Principal investigators
Bernard Haasdonk
Staff
Gabriele Santin
Begin 11/1/15
End 9/30/19

This project deals with greedy algorithms for kernel-based approximation. The goal is to use data samples to construct sparse surrogate models of possibly high dimensional functions.

Kernel methods are flexible and powerful techniques which allow for the reconstruction of functions on high-dimensional spaces from scattered samples. As opposite to other methods, such techniques scale well with the input space dimension and are capable of approximating vector-valued functions.

Among other techniques, we are interested in greedy algorithms. They are designed to incrementally select relevant samples from a given dataset, and to compute sparse approximants based on these data. This incremental construction produces approximants which can be shown to be, in several cases, as good as the full model, while being very fast to evaluate.

These features make greedy kernel algorithms well suited for the construction of surrogate models which can be used to replace expensive components in complex simulations, such as coupling of submodels or nonlinear relations.
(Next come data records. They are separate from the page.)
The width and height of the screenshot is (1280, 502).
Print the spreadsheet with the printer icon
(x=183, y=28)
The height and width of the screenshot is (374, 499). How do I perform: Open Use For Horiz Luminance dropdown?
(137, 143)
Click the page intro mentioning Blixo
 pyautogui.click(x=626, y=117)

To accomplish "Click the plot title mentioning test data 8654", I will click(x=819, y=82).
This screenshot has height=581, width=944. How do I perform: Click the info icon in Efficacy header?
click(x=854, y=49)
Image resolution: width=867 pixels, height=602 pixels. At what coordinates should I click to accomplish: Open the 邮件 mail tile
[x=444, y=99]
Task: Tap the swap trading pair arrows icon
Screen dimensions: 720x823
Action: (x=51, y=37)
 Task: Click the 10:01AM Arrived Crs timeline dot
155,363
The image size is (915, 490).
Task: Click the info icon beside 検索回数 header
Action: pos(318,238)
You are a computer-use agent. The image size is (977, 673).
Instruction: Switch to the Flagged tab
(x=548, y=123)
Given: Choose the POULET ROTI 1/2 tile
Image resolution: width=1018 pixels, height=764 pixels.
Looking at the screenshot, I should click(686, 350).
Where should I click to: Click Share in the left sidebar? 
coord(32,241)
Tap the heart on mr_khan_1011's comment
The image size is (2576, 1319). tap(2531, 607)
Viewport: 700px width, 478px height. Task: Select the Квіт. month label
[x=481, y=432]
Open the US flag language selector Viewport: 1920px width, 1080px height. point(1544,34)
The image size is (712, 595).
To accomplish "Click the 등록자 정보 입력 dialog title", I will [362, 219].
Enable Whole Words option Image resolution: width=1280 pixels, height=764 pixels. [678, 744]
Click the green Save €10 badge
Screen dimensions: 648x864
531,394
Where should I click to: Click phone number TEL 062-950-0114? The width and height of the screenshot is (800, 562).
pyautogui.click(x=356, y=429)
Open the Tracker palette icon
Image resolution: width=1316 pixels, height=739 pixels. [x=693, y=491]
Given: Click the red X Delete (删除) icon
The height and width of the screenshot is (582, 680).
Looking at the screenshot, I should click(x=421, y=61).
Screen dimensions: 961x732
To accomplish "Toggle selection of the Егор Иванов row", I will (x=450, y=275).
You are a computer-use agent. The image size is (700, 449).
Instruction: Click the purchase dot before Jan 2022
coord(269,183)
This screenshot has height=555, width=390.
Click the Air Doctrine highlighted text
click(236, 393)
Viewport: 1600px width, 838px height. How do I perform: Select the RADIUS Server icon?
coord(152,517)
In this project we address theoretical aspects and in particular convergence properties of the algorithms, as well as efficient implementation and application to real-world simulations scenarios.

Cooperations

Within the setting of the present project, we employ these algorithms as surrogate models in different simulation scenarios:

  • We are collaborating with Tobias Köppl (Department of Hydromechanics and Modelling of Hydrosystems) on the efficient simulation of the bloodflow in a vascular network.
  • We are participating in a project with Markus Köppel, Ilja Kröker (IANS), Sergey Oladyshkin (Institute for Modelling Hydraulic and Environmental Systems), Fabian Franzelin (Institute for Parallel and Distributed Systems) to compare different model reduction techniques for Uncertainty Quantification.